Prof James Naismith, Director of the Rosalind Franklin Institute, and Professor of Structural Biology, University of Oxford, said:
“Although small in number, the study is good news. The two thirds reduction in hospitalisation of double vaccinated young people compared to Delta indicates that Omicron will be milder for more people.
“There are a few things to bear in mind.
“The study is rigorous but it is early (thus might change a bit with more data and more studies will report in the weeks ahead). It should be noted that some South African scientists have been saying Omicron was milder for some time.
“Since the study was early in the pandemic, it focussed on younger people. The elderly are of course more vulnerable.
“Although two thirds reduction is significant, Omicron can cause severe illness in the doubly vaccinated.
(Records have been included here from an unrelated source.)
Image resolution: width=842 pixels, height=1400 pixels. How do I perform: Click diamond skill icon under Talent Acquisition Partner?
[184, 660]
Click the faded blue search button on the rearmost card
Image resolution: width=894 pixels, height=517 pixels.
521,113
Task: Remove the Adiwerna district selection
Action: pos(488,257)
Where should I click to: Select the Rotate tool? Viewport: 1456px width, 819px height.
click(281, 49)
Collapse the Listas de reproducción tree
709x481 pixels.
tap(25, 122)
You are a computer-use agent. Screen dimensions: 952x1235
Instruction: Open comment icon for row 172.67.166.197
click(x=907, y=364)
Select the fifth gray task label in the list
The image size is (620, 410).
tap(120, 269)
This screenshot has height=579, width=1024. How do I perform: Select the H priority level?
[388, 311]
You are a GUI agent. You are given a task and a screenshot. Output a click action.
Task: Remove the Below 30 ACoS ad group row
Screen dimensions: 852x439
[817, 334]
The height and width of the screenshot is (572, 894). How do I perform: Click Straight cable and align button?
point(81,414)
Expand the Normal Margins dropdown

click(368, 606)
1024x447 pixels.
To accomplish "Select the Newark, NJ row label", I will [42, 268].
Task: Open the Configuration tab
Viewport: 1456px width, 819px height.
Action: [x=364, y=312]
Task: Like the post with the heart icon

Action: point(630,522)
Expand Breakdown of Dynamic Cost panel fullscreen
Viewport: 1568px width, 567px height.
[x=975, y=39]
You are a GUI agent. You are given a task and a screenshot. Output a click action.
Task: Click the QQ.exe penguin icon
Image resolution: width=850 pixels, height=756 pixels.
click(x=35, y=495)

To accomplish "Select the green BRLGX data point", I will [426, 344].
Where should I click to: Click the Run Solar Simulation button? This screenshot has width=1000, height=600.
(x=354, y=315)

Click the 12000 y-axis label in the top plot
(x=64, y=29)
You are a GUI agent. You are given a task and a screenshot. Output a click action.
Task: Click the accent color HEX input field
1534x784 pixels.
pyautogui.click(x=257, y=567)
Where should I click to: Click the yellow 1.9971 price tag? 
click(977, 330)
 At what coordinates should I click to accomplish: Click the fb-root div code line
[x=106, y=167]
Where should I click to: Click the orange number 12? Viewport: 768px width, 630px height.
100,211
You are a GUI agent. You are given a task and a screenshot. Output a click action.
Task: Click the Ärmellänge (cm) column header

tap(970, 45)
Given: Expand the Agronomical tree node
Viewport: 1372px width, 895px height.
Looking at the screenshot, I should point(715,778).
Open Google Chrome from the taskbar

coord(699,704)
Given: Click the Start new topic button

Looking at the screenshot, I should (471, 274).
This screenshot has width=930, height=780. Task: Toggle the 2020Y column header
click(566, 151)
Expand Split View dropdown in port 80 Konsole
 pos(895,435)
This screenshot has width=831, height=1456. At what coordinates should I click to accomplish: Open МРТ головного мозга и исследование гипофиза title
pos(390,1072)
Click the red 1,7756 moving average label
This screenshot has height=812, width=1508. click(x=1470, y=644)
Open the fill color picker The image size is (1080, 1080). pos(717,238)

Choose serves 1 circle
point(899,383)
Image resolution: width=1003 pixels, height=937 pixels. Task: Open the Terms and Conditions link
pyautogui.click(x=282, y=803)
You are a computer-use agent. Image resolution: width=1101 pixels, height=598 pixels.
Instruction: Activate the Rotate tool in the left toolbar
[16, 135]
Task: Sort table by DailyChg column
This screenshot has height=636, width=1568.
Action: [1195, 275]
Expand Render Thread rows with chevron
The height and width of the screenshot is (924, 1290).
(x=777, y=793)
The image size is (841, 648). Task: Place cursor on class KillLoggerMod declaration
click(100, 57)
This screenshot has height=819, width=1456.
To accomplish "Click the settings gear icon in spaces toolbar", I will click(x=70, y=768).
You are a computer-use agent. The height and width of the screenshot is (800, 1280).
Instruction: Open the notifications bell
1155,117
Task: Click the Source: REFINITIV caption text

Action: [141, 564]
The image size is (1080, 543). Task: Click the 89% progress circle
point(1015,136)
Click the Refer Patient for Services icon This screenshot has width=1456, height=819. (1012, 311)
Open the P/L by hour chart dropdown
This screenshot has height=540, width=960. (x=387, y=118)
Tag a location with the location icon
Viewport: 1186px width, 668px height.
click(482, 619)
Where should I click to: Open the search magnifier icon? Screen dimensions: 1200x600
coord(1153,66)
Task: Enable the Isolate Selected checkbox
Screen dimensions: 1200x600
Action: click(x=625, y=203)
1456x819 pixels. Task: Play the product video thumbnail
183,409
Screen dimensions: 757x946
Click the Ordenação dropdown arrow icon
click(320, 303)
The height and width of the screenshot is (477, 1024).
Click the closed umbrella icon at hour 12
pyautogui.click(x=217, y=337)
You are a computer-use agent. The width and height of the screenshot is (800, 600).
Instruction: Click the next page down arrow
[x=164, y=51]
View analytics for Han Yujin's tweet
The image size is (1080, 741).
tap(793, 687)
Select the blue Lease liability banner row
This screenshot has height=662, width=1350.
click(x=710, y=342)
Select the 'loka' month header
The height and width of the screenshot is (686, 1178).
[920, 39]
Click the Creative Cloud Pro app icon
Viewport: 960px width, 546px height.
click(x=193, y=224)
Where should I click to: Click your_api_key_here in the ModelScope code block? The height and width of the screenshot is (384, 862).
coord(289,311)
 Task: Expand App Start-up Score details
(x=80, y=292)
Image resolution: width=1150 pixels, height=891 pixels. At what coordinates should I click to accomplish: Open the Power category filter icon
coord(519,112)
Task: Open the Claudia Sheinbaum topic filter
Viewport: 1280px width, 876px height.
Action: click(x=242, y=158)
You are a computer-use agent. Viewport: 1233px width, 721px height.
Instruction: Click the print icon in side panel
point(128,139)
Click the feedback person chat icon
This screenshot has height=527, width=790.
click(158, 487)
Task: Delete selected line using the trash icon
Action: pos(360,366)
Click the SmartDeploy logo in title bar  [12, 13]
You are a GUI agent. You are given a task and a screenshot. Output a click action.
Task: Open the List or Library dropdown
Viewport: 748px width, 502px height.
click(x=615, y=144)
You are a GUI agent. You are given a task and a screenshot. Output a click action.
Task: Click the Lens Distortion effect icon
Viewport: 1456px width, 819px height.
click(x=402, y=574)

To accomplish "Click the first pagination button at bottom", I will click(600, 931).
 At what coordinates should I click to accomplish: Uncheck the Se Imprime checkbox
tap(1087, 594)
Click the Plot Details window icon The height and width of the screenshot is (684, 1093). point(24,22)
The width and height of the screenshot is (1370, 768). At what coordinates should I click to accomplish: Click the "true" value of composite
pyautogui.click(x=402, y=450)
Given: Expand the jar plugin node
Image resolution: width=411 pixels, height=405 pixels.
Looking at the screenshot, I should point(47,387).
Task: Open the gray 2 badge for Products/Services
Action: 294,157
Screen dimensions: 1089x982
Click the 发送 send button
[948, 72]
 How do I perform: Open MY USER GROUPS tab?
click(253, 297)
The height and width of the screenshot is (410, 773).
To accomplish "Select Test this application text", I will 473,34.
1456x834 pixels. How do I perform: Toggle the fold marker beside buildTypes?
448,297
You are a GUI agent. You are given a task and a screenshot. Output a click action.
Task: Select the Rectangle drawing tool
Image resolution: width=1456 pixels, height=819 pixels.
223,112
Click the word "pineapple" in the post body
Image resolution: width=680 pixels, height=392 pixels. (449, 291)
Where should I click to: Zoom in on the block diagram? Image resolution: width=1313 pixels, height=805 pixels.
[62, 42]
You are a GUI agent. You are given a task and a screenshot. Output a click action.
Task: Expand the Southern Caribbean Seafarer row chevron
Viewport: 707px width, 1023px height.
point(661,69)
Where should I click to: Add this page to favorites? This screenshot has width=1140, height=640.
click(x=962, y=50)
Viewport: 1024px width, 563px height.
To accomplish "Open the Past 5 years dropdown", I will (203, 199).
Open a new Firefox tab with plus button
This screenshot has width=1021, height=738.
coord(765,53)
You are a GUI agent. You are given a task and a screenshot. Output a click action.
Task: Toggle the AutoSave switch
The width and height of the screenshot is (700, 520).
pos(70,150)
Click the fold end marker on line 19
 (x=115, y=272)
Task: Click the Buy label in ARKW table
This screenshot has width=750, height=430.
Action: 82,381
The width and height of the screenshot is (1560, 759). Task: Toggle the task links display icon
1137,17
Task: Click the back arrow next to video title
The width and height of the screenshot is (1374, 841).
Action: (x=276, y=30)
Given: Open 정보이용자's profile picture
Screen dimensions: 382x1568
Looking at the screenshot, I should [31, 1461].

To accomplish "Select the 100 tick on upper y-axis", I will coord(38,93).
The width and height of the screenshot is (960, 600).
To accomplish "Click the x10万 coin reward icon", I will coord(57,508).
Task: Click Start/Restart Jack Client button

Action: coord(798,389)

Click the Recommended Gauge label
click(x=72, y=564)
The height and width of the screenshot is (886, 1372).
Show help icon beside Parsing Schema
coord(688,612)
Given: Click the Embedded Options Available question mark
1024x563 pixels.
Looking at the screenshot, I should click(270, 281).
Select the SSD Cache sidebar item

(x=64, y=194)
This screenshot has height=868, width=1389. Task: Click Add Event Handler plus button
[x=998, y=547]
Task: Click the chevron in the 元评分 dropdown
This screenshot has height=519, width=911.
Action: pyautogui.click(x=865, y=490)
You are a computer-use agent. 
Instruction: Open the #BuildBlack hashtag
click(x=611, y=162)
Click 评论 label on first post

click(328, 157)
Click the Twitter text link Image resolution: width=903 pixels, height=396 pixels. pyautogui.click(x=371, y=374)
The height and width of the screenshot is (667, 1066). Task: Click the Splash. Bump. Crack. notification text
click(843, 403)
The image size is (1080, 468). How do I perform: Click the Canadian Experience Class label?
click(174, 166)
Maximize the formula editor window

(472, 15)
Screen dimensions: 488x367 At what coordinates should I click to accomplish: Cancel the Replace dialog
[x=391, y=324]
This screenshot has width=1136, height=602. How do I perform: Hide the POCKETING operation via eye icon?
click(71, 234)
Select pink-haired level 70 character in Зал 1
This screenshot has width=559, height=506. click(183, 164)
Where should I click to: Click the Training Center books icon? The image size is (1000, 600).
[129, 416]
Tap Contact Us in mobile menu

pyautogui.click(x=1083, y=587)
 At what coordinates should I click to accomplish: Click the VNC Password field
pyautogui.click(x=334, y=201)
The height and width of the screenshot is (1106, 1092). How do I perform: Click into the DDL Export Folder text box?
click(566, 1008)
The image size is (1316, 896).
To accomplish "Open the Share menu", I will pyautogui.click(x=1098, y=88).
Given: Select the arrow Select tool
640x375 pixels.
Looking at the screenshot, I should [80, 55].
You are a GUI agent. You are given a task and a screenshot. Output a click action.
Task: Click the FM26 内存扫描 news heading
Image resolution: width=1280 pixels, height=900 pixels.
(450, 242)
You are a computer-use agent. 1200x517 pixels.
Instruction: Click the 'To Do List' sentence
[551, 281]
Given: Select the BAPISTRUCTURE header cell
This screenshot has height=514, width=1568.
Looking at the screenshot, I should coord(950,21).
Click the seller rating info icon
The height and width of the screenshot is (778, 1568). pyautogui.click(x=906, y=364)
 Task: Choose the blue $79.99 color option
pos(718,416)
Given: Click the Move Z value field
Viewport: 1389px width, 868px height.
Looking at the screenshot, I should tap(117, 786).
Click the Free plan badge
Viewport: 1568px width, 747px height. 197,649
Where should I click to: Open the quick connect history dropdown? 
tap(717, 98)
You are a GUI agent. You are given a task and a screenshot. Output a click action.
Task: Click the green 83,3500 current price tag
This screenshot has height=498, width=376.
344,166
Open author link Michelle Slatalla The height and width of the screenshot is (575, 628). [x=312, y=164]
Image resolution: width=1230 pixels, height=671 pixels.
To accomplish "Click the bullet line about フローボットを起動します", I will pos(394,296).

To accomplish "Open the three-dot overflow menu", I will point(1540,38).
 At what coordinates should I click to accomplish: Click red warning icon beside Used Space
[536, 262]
Thus if Omicron continues to double every few days, it could generate many more hospitalisations than Delta from the double vaccinated population.
“In my view the best news in the study is the observation that the booster is highly effective at reducing serious illness from Omicron.
“Put crudely we have more time to get more people boosted, we can’t waste a moment of it.
“Everything we can do as individuals to slow spread gives us more time.
“In my view, there is now solid reason to favour a more optimistic outcome of Omicron in the UK than was feared.
“None of this should diminish the loss of lives that will still happen nor the work of health professionals who are exhausted.”
‘Severity of Omicron variant of concern and vaccine effectiveness against symptomatic disease: national cohort with nested test negative design study in Scotland’ is an unpublished preprint by Aziz Sheikh et al.